これにより、アプリケーションコードに機密情報を記述することなく、認証を完了できます。

5:実装コード例 (Lookup API)

事前準備が完了したら、Lookup API を用いた URL チェック機能を Ruby で実装します。

require "google/cloud/web_risk"
require "google/cloud/web_risk/v1"

def search_uri(uri, threat_type)
  web_risk_service_client = Google::Cloud::WebRisk.web_risk_service

  request = Google::Cloud::WebRisk::V1::SearchUrisRequest.new(
    uri: uri,
    threat_types: [threat_type]
  )

  begin
    response = web_risk_service_client.search_uris(request)

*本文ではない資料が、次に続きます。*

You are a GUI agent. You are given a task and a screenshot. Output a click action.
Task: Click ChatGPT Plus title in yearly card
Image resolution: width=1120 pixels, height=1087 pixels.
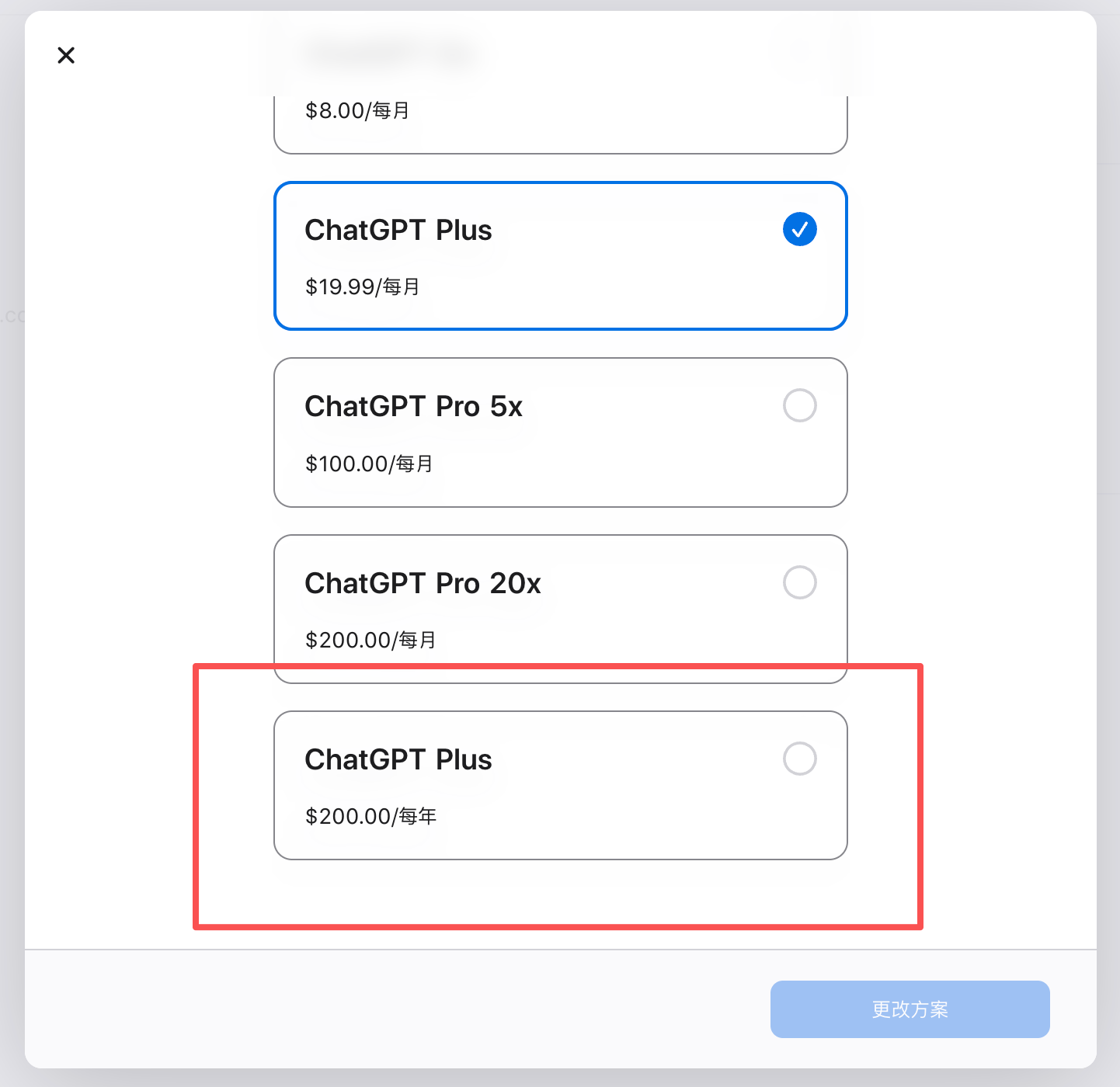pyautogui.click(x=398, y=759)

    if response.threat && !response.threat.threat_types.empty?
      puts "URI: #{uri}"
      puts "⚠️ このURLは危ないです:"
      response.threat.threat_types.each do |threat|
        puts " - #{threat}"
      end
    else
      puts "URI: #{uri}"
      puts "✨ このURLは安全です。"
    end
  rescue Google::Cloud::Error => e
    puts "❌ エラー: #{e.message}"
  end
end

uri_to_check = "http://testsafebrowsing.appspot.com/s/malware.html"

threat_type = :MALWARE 

search_uri(uri_to_check, threat_type)

実行結果(例)

結果

6:まとめ

Web Risk API は、アプリケーションのセキュリティレベルを向上させるための強力なツールです。アプリケーション内での不審なリンクのフィルタリングや、ユーザーへの注意喚起に活用することで、フィッシング詐欺による被害を未然に防ぐことができます。

運用においては、Lookup API の手軽さと Update API のコスト効率を比較し、サービス規模に応じた最適な利用形態を選択することが重要です。